A teenager and her step-brothers are forced to move in with Grandma. They learn the true meaning of love, faith, and family through the strict rules she imposes, and devotion she displays as the extended family has its ups and downs.
“Grandma’s House” is owned by Mama Margie, a cell phone-snatching grandma who doesn’t mess around! She runs a foster home, strictly laying down the law—the Godly law—for her eye-rolling residents. Yet it’s soon apparent that Mama Margie’s love for “her kids” is a result of her love and devotion to Jesus. As soon as she snatches that cell phone or demands a modest change of clothes, she fervently prays for guidance to influence her kids. And when her grandchildren, including teenager Kimberley, suddenly come to stay, she uses both discipline and loving counsel to mature her granddaughter. Throughout the film, we see the inspiring effect she has on each resident.

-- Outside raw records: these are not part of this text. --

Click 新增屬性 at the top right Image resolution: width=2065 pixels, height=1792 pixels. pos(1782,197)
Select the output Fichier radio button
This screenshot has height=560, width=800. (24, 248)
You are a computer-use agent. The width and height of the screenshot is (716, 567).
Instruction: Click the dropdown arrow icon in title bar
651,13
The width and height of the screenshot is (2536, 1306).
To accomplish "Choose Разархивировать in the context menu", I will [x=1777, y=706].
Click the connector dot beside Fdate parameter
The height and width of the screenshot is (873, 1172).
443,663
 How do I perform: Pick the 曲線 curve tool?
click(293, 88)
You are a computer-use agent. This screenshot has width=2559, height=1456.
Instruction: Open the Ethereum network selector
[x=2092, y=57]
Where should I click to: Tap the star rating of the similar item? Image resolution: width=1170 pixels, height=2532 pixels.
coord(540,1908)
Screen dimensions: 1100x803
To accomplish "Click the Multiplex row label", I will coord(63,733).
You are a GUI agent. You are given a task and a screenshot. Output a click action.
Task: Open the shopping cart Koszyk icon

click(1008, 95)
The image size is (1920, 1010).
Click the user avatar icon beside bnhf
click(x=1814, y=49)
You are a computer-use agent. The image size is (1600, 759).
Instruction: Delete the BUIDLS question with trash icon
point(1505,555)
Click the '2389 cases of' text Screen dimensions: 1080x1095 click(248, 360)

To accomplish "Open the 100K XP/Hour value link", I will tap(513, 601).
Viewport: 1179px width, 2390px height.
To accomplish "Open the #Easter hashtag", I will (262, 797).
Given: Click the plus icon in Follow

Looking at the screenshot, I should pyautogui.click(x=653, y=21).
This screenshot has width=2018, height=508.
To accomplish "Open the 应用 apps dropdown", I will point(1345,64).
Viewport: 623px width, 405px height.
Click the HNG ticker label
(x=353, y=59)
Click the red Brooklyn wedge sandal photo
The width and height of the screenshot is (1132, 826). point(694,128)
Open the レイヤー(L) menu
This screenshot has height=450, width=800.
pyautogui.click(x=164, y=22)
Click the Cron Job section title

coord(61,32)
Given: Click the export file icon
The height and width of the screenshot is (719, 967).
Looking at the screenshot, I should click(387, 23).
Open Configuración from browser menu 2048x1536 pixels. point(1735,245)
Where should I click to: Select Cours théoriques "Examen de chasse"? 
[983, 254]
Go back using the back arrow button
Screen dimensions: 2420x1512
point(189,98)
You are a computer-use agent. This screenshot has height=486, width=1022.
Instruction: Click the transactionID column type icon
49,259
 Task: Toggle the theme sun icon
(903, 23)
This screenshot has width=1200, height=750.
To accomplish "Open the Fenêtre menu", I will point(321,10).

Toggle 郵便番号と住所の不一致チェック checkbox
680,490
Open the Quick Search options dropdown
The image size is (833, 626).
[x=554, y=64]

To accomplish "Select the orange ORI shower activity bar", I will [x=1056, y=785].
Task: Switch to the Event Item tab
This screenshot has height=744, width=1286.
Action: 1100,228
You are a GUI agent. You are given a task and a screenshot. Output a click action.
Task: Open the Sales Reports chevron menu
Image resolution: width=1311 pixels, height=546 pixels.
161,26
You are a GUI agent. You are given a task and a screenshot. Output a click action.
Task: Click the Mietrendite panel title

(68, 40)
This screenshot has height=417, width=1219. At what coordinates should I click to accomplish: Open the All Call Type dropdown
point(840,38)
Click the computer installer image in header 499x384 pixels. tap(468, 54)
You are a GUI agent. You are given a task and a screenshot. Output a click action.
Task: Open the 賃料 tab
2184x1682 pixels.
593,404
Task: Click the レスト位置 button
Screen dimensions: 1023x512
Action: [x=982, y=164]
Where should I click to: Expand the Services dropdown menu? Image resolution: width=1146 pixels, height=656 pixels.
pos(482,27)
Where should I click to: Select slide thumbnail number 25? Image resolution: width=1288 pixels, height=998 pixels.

Due to some lifelike situations involving alcohol, drugs, guns and physical fighting, this is a film intended for older audiences, teens and up. However the dark scenes are created in a relatively benign way, focusing on a message of hope intended for the teen audience. Mama Margie certainly can make her point, such as when, in a moment that could cause teen death, she confronts Kimberley’s boyfriend, “Are you trying to have sex with my granddaughter? Because her body’s a temple and she’s savin’ it for Jesus!” This well-acted film does have some structural weaknesses, ie. unfleshed-out substories, but it has its share of comedy and tragedy and proves to be a weapon against the cultural lies which injure so many young people.